Manganese-Modified Aluminum Adjuvant Enhances both Humoral and Cellular Immune Responses.

Abstract

Aluminum adjuvants remain the most commonly used vaccine adjuvants. Being rather effective in triggering humoral immunity, however, aluminum adjuvants usually show limited abilities in activating cellular immunities. Herein, by adding manganese ions during the preparation of aluminum adjuvant, a manganese-modified aluminum (Mn-Al) adjuvant is obtained, which can effectively stimulate both humoral and cellular immune responses. Such Mn-Al adjuvant can enhance antigen adsorption and promote antigen internalization by dendritic cells (DCs). Subsequently, the released Mn2+ can activate the cyclic guanosine monophosphate-adenosine monophosphate synthase-stimulator of interferon genes pathway to further promote DC activation. When combines with the model antigen ovalbumin (OVA), the Mn-Al-adjuvantes vaccine can induce high levels of antigen-specific antibody titers and high proportions of antigen-specific cytotoxic T cells in vivo. Moreover, the Mn-Al-adjuvanted vaccine elicited stronger antigen-specific humoral and cellular immune responses than high-dose of the aluminum-based adjuvant.
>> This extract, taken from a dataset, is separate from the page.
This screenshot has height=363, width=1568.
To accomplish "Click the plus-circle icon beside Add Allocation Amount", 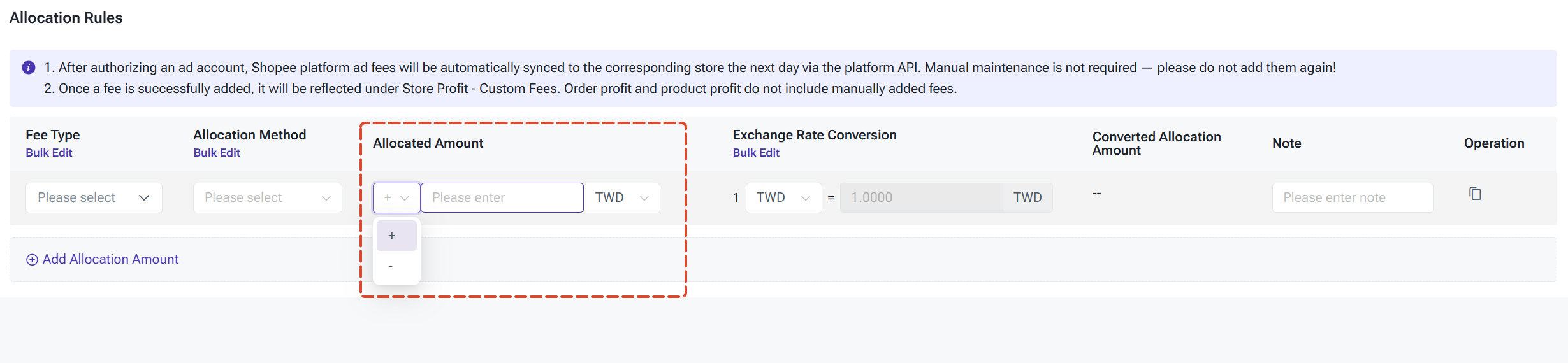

Additionally, immunization of mice with OVA in the presence of the Mn-Al adjuvant significantly inhibited the growth of B16-OVA tumors. Furthermore, when formulated with human papillomavirus antigens, Mn-Al-adjuvanted vaccines show better in vivo vaccination performance than aluminum-adjuvanted vaccines. Therefore, the manganese-modified aluminum adjuvant may thus become a new vaccine adjuvant with the potential to replace conventional aluminum adjuvants.